Is King Lear crazy? Stupid? Suffering from dementia? Every production of King Lear must, to a certain extent, explain the guy – why does he act this way? Well, I have this crazy alternative theory for Lear’s motivation.
We know from others that he’s always been arbitrary, rash, and willful. We know that despite his age – he’s at least 80 (he says he’s “Fourscore and upward, not an hour more or less” 4.7.70) – he’s still a physically powerful man: one of the last things he does is, apparently bare-handed, kill a fully armed soldier. And, we know that Cordelia is his favorite child. I get the sense that he’s a true warrior king in a time of relative stability and peace.

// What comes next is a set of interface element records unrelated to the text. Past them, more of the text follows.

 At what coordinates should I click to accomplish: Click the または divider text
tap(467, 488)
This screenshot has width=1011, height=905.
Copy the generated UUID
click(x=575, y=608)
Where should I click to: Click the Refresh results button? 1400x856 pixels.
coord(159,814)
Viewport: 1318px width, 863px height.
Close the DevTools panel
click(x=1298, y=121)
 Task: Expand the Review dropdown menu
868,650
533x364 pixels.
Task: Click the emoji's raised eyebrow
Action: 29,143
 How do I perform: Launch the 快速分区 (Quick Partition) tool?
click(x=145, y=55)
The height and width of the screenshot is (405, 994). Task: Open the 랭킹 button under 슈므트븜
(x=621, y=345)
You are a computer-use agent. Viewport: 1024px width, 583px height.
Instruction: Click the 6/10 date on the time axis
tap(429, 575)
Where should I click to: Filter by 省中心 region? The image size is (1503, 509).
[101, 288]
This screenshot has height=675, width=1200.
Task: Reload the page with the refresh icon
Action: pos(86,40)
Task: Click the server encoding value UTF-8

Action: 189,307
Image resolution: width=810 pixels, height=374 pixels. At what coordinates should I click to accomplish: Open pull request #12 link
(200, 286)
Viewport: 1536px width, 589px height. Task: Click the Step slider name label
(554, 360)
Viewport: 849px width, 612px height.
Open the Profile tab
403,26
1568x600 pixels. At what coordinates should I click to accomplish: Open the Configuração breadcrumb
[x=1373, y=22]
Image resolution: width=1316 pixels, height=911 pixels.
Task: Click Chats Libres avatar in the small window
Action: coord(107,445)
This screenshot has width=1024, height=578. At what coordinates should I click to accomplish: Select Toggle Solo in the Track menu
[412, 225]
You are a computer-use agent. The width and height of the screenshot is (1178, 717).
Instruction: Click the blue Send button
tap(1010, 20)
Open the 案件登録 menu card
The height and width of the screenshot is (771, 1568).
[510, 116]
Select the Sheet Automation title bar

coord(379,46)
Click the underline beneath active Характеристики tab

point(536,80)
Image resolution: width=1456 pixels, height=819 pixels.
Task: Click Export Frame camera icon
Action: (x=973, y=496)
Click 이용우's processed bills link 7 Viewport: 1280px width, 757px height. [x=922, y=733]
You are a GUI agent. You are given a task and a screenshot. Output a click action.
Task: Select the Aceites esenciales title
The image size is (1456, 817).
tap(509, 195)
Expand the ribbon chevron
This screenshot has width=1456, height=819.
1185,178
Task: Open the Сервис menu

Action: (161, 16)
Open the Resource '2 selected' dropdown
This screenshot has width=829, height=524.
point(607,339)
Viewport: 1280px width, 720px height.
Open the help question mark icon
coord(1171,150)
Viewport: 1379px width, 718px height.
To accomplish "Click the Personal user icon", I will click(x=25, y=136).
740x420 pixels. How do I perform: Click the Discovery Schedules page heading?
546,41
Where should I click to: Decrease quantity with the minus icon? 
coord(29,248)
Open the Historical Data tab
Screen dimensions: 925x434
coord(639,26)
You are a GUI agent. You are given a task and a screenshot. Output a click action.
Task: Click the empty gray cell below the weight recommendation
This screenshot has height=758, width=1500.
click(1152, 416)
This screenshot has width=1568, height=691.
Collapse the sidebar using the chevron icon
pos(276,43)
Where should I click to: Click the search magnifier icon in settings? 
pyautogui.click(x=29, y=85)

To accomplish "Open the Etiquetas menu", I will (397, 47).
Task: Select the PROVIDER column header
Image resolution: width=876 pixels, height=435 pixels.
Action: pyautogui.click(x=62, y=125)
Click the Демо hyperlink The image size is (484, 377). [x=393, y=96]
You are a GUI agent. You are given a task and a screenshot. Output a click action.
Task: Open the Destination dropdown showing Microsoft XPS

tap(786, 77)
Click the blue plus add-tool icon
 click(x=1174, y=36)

I propose that Lear, bored and nostalgic, divides his kingdom knowing full well that it’s going to end in Regan and Goneril revolting. His hope is that the best third (probably the geographical center) goes to Cordelia, who, with Burgundy’s forces and Lear and his 100 elite knights at her side, will fight back and reunite the land by force of arms. So, Lear gets to re-live his glory days and prove himself again a great warrior king, the two children he dislikes are punished and vanquished, and his favorite is placed on the throne indebted to him.
But it all goes wrong from the outset due to his own impetuousness, and Lear is forced to rely on the one thing he failed to build: bonds of love. Yet, the love he has built is very nearly enough.